A myeloma list member (thank you!) posted the link to a January 17 BBC story (see: http://tinyurl.com/2mol2c) about four-year-old identical twin girls were born with leukaemic stem cells (STEM CELLS!) in their bone marrow.These cells contained “a mutated gene, which forms when the DNA is broken and rejoined at another point. The pre-leukaemic cells are transferred from one twin to the other in the womb through their shared blood supply. But it takes another genetic mutation in early childhood for the cells to cause disease. This second mutation, which may be caused by infection, occurred in Olivia but not Isabella.” In fact, only Olivia developed full-blown leukaemia (acute lymphoblastic leukaemia or ALL). UK researchers examined the twins’ blood, and their findings were published in the January 18 issue of "Science." The abstract can be read here: http://tinyurl.com/285qjn.
“About 1% of the population is thought to be born with pre-leukaemia cells. Of these, 1% receive the second "hit" that leads to cancer.” Even a simple cold, from other articles that I read online, is apparently able to trigger this second mutation.
Well, this is all very interesting. I remember that, when I was eight years old, my family doctor here in Italy was convinced that I had leukaemia.

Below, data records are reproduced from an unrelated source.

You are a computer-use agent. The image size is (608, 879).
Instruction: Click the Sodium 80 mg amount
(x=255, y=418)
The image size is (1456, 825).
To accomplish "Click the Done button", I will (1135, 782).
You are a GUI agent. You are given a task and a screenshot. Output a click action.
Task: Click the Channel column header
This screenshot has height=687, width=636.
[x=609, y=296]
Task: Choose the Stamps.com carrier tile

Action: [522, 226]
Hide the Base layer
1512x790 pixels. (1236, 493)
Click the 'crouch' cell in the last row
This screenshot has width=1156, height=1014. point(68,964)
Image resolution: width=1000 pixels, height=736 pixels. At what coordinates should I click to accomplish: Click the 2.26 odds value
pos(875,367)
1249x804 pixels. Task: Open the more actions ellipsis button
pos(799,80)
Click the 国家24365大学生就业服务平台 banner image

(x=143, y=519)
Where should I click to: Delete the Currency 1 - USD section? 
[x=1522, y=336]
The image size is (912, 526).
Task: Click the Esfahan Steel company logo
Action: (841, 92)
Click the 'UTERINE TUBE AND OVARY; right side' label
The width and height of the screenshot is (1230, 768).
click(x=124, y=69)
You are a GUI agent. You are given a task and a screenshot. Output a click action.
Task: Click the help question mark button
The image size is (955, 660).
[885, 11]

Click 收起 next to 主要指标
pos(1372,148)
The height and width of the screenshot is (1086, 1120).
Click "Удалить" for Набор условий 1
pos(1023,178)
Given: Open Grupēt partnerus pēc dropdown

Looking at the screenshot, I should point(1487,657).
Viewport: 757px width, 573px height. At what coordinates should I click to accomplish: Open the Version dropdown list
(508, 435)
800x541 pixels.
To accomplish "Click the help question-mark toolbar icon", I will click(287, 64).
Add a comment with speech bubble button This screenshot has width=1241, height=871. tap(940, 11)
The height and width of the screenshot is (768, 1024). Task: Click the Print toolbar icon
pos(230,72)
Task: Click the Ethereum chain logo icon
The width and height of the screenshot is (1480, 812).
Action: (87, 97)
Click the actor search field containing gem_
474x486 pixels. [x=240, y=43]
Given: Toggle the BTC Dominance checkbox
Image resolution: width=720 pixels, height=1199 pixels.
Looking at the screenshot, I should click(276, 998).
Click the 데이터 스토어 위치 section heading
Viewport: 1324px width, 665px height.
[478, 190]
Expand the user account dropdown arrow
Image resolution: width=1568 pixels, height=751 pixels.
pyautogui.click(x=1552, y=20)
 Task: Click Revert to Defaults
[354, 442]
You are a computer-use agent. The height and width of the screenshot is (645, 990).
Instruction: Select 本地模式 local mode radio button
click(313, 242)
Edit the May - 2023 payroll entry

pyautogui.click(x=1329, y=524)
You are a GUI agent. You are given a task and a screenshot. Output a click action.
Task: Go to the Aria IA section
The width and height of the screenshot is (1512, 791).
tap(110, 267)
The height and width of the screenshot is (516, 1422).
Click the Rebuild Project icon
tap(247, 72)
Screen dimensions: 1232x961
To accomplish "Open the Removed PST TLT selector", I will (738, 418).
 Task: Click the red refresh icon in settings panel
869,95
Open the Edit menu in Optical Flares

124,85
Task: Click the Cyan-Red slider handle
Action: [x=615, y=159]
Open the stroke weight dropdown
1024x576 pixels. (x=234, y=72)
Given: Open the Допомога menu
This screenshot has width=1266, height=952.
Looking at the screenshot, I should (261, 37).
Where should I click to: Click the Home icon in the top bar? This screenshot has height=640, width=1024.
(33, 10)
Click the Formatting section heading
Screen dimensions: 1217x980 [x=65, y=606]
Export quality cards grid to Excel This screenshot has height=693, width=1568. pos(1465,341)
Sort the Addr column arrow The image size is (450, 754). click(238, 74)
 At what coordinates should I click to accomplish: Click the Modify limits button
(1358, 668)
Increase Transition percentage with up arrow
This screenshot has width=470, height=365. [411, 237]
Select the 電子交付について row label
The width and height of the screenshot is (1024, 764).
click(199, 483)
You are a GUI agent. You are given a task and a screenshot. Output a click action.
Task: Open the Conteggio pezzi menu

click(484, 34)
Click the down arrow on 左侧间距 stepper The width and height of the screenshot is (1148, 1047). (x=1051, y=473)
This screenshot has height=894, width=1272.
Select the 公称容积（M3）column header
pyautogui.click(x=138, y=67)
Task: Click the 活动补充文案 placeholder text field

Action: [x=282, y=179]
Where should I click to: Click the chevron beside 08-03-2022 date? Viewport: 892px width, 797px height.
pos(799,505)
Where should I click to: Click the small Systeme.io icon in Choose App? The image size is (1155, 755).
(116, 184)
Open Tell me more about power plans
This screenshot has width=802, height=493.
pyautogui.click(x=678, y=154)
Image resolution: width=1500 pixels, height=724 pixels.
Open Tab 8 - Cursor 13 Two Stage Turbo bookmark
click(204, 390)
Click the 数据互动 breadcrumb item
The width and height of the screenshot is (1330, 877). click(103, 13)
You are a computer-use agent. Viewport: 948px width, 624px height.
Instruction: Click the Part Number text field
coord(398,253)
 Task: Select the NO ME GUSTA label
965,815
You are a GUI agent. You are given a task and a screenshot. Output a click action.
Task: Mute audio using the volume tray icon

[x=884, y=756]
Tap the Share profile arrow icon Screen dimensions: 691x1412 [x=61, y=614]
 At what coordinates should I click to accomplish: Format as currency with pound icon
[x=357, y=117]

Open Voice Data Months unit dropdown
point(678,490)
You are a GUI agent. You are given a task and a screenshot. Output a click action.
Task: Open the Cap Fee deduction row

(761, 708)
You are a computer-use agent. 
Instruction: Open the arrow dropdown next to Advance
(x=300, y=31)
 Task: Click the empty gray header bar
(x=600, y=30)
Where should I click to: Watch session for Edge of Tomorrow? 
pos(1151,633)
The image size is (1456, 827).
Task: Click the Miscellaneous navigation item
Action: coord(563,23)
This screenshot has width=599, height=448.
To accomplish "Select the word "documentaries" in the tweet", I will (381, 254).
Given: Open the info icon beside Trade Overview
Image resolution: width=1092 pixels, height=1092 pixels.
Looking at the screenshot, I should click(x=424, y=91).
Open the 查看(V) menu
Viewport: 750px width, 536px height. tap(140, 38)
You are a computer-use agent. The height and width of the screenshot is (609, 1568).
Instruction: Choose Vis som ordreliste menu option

Unfortunately, my blood tests from that period are probably buried in a box in my parents’ garage in the U.S., but if I am able to locate them some day, they might yield some interesting information that could be relevant to my having myeloma (inactive) today. Could I possibly have had a “second hit” (later in life) that led me to develop this cancer? Well, this is just a random thought on a lazy Saturday evening. Nothing more. And indeed, now that I have written it out, it appears to be unlikely.